Il n’y a pas que l’Amérique pour alimenter le répertoire américain en reprises, l’Italie peut aussi aider. Un exemple, les Tremeloes ancien groupe d’accompagnement de Brian Poole, s’est lancé dans une fructueuse carrière qui aligne succès sur succès depuis 1967. Ils adaptent en anglais « Suddenly You Love Me » à la base titre d’un chanteur italien populaire « Riccardo Del Turco  » Uno Tranquillo ». Le titre est surtout une scie musicale efficace qui fera une belle carrière internationale dans sa version anglicisée. Ce n’est pas l’adaptation française de Joe Dassin « Siffler Sur La Colline », qui lui donnera moins de retentissement.

Le groupe Mardi Gras d’origine américaine, a connu un beau succès en Europe et notamment en France grâce à « Girl I’ve  Got News For You », ceci en 1971. C’est l’exemple type d’une chanson potentiellement accrocheuse mais qui ne parvient pas à trouver le bon filon.

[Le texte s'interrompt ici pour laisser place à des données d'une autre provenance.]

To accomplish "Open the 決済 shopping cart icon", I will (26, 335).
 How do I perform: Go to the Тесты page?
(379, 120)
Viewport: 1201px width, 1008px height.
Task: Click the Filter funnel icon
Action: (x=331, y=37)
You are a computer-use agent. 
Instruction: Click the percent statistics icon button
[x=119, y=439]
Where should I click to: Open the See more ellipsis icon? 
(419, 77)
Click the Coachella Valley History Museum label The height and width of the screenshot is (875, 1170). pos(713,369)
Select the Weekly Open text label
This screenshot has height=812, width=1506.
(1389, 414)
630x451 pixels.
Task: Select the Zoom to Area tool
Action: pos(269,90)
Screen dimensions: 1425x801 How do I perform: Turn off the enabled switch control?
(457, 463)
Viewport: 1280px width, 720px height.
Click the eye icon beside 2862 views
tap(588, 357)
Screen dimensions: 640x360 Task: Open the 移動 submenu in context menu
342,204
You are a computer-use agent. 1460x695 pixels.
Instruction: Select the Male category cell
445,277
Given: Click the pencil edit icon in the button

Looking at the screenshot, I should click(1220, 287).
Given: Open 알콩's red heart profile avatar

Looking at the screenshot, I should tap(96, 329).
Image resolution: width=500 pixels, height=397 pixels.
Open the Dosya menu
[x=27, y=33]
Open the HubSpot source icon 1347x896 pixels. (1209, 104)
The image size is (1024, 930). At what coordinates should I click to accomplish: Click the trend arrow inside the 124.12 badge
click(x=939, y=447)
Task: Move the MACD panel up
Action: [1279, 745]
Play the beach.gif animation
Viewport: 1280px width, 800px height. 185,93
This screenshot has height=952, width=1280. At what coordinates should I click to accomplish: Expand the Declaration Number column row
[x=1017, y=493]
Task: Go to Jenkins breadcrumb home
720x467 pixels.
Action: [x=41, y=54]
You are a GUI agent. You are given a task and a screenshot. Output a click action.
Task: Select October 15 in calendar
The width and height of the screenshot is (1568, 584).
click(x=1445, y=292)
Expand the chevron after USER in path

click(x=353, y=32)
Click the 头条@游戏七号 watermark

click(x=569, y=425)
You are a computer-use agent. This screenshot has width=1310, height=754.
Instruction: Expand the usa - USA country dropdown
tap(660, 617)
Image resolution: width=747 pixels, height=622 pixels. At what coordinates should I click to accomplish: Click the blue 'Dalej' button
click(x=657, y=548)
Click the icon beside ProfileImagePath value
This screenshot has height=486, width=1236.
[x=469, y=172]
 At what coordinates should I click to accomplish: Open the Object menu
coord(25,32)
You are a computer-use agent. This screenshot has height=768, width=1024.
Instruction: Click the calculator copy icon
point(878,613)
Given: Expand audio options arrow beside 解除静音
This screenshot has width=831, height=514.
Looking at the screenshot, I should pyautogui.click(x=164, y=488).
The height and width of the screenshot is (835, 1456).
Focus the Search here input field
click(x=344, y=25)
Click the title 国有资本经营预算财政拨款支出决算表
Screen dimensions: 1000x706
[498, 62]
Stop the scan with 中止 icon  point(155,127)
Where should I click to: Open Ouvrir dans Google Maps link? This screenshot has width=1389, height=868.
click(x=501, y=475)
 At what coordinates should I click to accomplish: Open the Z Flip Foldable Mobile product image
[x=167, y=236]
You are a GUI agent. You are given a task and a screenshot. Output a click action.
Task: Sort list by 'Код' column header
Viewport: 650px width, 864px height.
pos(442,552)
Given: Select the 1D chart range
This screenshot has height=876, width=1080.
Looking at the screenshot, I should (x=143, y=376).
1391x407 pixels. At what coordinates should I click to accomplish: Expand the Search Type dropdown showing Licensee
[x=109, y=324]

Les Birdwatchers, un groupe garage-punk,  ont dû méditer cela, car c’est bien eux qui avaient créé ce titre quelque cinq ans plus tôt du côté de la Floride. Le prix de consolation aura sans doute été quelques rentrées de dollars pour les deux membres compositeurs et le fait de se dire que tous les auditeurs de radios de France et de Navarre, qui savaient tourner le bouton pour allumer la radio en 1971 connaissent cette chanson qui bénéficia par la suite de nombreuses reprises. 

Les chanteurs français et le marché discographique français de la première moitié des années 60 avaient pour habitude d’éplucher les productions anglophones pour dénicher le truc qui pourrait marcher en France, moyennant quelques paroles en Français collées sur la mélodie originale. Le plus souvent c’était un hit francisé, mais il arrivait aussi que l’on repêche un truc bien moins connu. Un bel exemple à succès reste « Johnny Lui Dit Adieu » qui cartonna bien pour l’idole nationale no 1. Son créateur, Jerry Jackson, encore un Noir américain, contribua involontairement à ce succès sans que son nom rappelle quelque chose à tous les fans de Johnny.

Si vous croyez qu’Edith Piaf a créé tous ses succès, vous vous fourrez le doigt dans l’oeil. Ce n’est absolument pas le cas de celui-ci. Ecoutez, vous la connaissez!

L’un des plus incontournables succès instrumentaux des sixties reste « Apache » par les Shadows. Mais historiquement ce n’est pas l’enregistrement original. Le compositeur, Jerry Lordan, la proposa d’abord à Bert Weedom, un guitariste de session que l’enregistra quelques mois avant. Sa maison de disques Top Rank tarda à la publier, ce qui permit aux Shadows de l’enregistrer pour leur compte avec le succès que l’on sait. Le version de Weedom, moins trépidante mais enfin publiée, ne permit pas à l’interprète de concurrencer l’autre. Ce qui fait que cet instrumental est à jamais lié au nom des Shadows. 

Dans les années 20, la musique américaine comporte essentiellement deux tendances très marquées, la musique noire et la musique blanche. Les Noirs, évidemment financièrement moins à l’aise, ont l’habitude de jouer de la musique avec des instruments fait maison ou de qualité moindre. On emploie aussi la planche à laver, la cruche, les cuillères, des seaux. Tout ceci est entré dans la musique sous le nom de jug bands ou juke bands. Un certain Gus Cannon des Jug Stompers, compose à plus de 40 ans une chanson intitulée « Walk Right In », très typique de ce style. Elle est publiée sur un 78 tours RCA en 1929. Plus de trente ans après, un trio de folk blanc, les Rooftop Singers, découvre cette chanson et l’enregistre pour en faire un immense succès international. En France, il sera repris par Claude François « Marche Tout Droit », chanson que tout le monde connaît.

Pour une fois, cela portera bonheur au compositeur puisqu’il toucha des royalties jusqu’à la fin de ses jours et il mourut à… 105 ans!